Burada biz ülkemizin, insanımızın meselelerini, Karadeniz’in, Trabzon’un meselelerini konuşacağız. Ülke ve dünya gündemindeki hemen hemen tüm konuları ele alıp bunları değerlendireceğiz. Bunların üzerinde fikir yürüteceğiz. Çalışmalar yapacağız. Yapılan çalışmaların sunumlarını dinleyeceğiz. Daha sonra sonuç bildirgesini yine Uzungöl’de bütün Türkiye’ye açıklayacağız.

Bizim önceliğimiz devletimizin varlığıdır. Bizim önceliğimiz ülkemizin bütünlüğü, birliğidir. Bizim önceliğimiz aziz milletimizin birliği, istikbali, huzuru, mutluluğudur. 31 yıl önce şehit liderimiz Muhsin Başkanımızın kurucu liderliğinde kurulan BBP, bunları önceleyerek siyaset yapmıştır. Bundan sonra da sağına soluna bakmadan, devletin varlığını, ülkenin bütünlüğünü, milletin huzurunu ve refahını önceleyerek siyasetine ve yoluna sizlerin desteği, Allah’ın inayetiyle güçlü bir şekilde devam edecektir.

ASGARİ ÜCRETE YÜZDE 60 ZAM YAPILMALI

Aziz milletimizin vatandaşlarımızın sıkıntıları var. Asgari ücretlinin burada beklentisi neyse, Trabzon’da beklentisi neyse, Mersin’de de beklentisi aynı. Hayat pahalılığı sadece İstanbul, İzmir’de, Ankara’da yok. Trabzon’da da var, Eskişehir’de de var, Muğla’da da var.
Milletimiz öncelikle bu sıkıntılarına çare üretilmesini bekliyor. En çok bunu da siyasetçilerden bekliyor. Önce hükümetten, sonra Cumhur İttifakı’ndan, ardından Meclis’ten ve son olarak bütün siyasi partilerden ve tabii ki ülkeyi yönetenlerden bekliyor.

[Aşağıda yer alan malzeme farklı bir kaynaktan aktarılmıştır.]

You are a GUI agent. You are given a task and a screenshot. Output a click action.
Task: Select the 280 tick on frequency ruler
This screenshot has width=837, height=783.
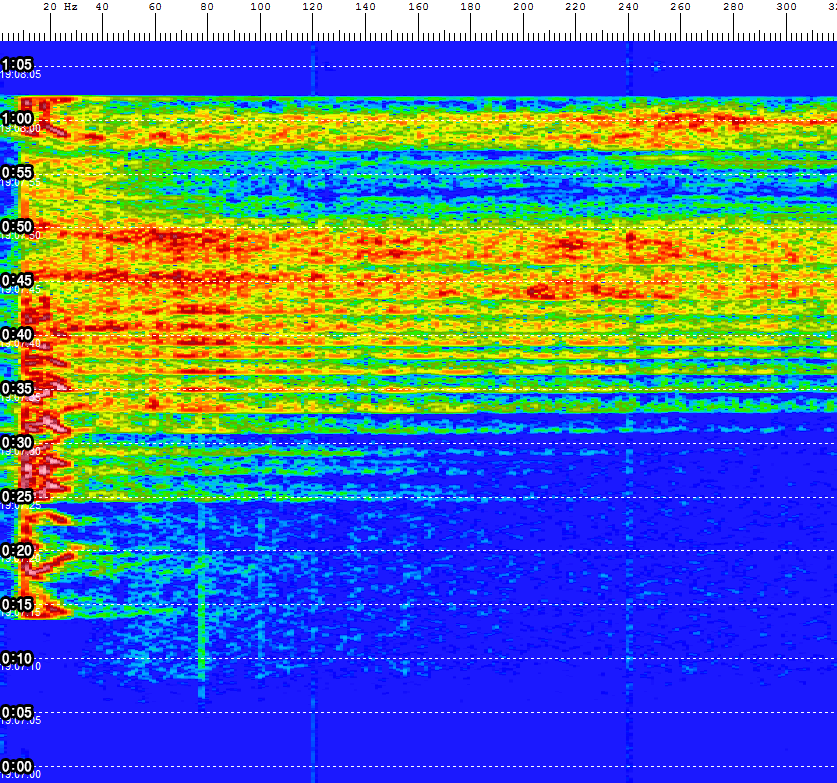(734, 7)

Biz BBP olarak bu hususta da üzerimize düşeni bugüne kadar eksiksiz yerine getirdik ve yerine getirmeye devam edeceğiz. Milletimizin yanındayız. Sokaktayız, halkımızın içindeyiz. Emeklimizle, asgari ücretlimizle, esnafımızla beraberiz.

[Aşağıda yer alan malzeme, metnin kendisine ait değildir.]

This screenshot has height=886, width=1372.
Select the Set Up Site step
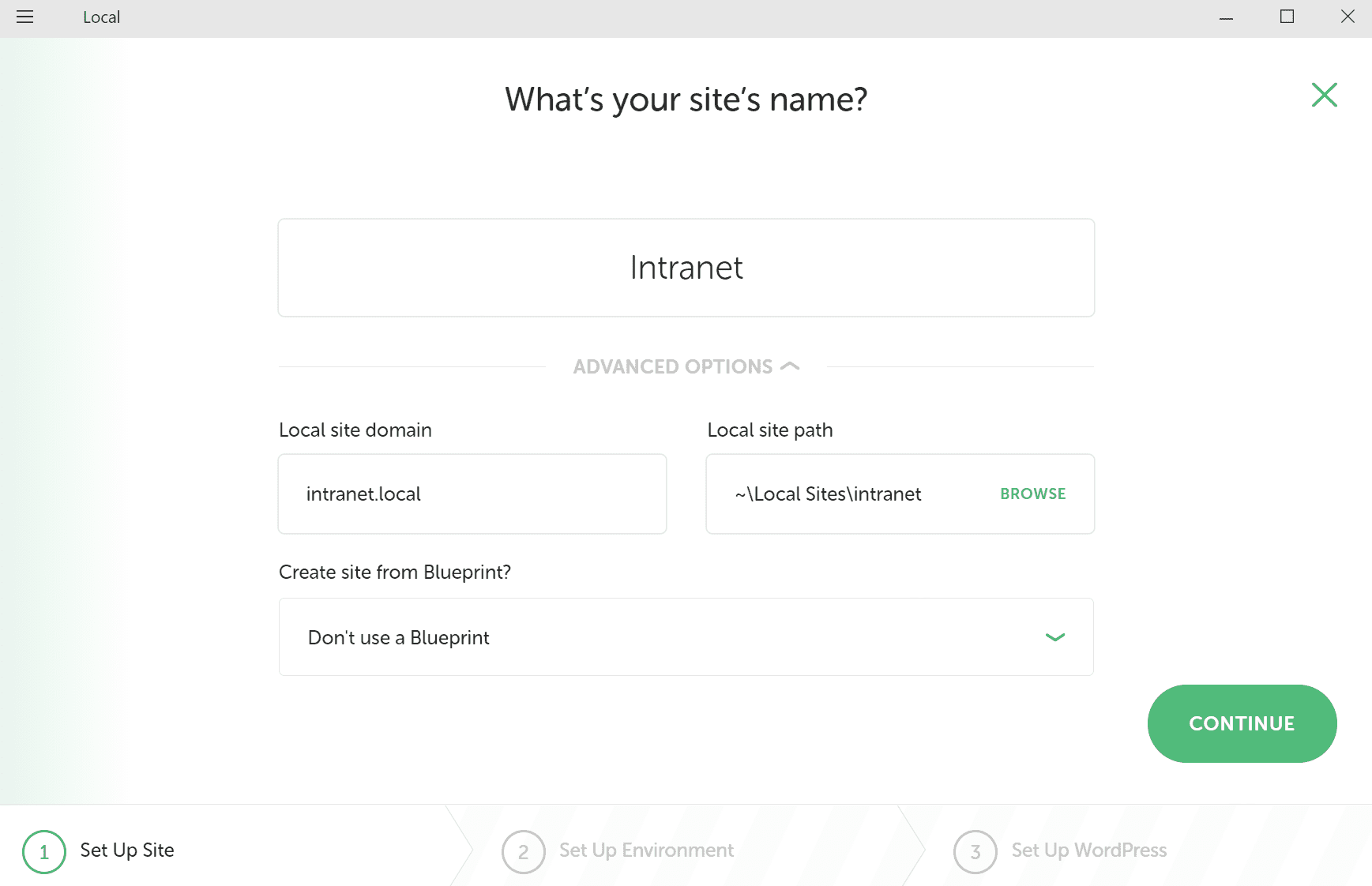click(126, 850)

Sıkıntılarının ne olduğunu biliyoruz. Şu anda gündemde ne var? Asgari ücret var.
3 toplantı gerçekleştirildi. Önümüzdeki 4. toplantıda da iş neticelendirilecek artık. Ama şu ana kadar bir rakam ortaya çıkmadı. Sadece Türk-İş Başkanının ağzından bir rakam duyduk. Onun dışında işverenden ve hükümet temsilcisinden bir rakam duymadık.
Biz başından itibaren kimse konuşmazken ne dedik? Asgari ücret asla yıl sonu gerçekleştirilecek enflasyonun altında olmamalı. Bu enflasyonun yarısı kadar artırılsın diyen ne gördük? İşveren dernekleri temsilcilerini gördük.

Bu büyük bir ahlaksızlık ve vicdansızlıktır. Biz bir kere daha net ifade ediyoruz. BBP olarak diyoruz ki, yıl sonu enflasyon 47 mi? Bunu bir kere vereceksiniz. Bu artışı koyacaksınız. Önümüzdeki 2025 yılı Merkez Bankası enflasyon beklentisi ne? 25. Onun da yarısını vereceksiniz. Aşağı yukarı yüzde 59-60 yapıyor.

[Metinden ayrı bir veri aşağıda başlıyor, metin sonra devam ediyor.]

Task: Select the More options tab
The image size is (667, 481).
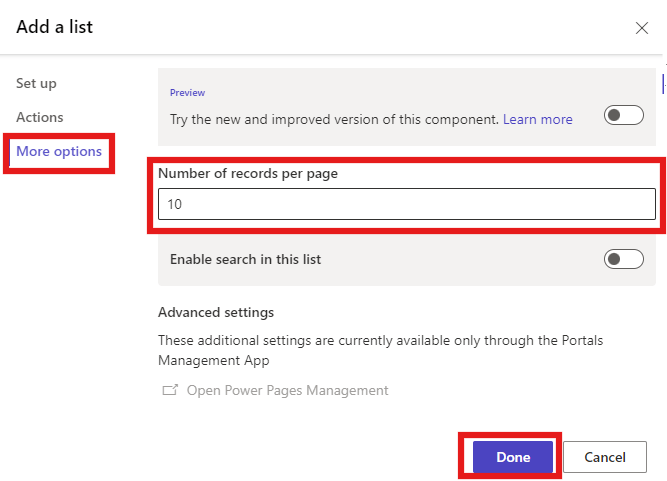Action: [x=58, y=152]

2025 Temmuz’da yeni bir toplantı yapılıp asgari ücret güncellenmeyecekse, Ocak ayı asgari ücret artış oranı yüzde 60 olmalıdır.

Birileri gibi afaki, bol keseden atmıyoruz. Bir altyapı koyarak, yani yıllık enflasyon gibi verilerle, bütün bunları gerçekçi şekilde teklif ediyoruz. Bu teklifimizin kabul göreceğine inanıyoruz. Zaten yüzde 50’nin altında bir artış kabul edilemez.

EMEKLİLERE HAKSIZLIK YAPILDI

Burada en mağdur olan kesimin başında emeklilerimiz geliyor. Her toplantıda söylüyorum. Bu haksızlık giderilene kadar her gittiğim yerde söylemeye devam edeceğiz. 2023 Temmuz’unda emeklilere haksızlık yapıldı. Diğer çalışan kesimlerimiz, toplu sözleşmeler veya seyyanen zamlarla durumları iyileştirildi. Arada 5 bin TL fark var.

En düşük emekli maaşını 20 bin TL’nin üzerine çıkaracağız. Bunun dışındakiler haksızlık olur. Emeklilere karşı yapılan haksızlığın devamı anlamına gelir. Artık bu haksızlığın Ocak 2025’te son bulmasını bekliyoruz.

ÖZLEM GÜRSES’E TEPKİ… 

Biz hiçbir gazetecinin, gazeteci kimliğinden dolayı ya da sözlerinden dolayı gözaltına alınmasını, yargılanmasını, tutuklanmasını arzu etmeyiz. Ama gazeteci arkadaşlar ya da şahıslar (bazılarına arkadaş kelimesini kullanmayı zul sayıyorum) ağzından çıkan kelimelere dikkat etmek zorundadır.

Maalesef son yıllarda Türkiye’de Türk Milleti, Türk Askeri düşmanlığı gibi bir dalga var. Bunu da maalesef kendisini Atatürkçü, Kemalist, laik, batıcı olarak tanıtan güya sözde gazeteci kesimden duyuyoruz.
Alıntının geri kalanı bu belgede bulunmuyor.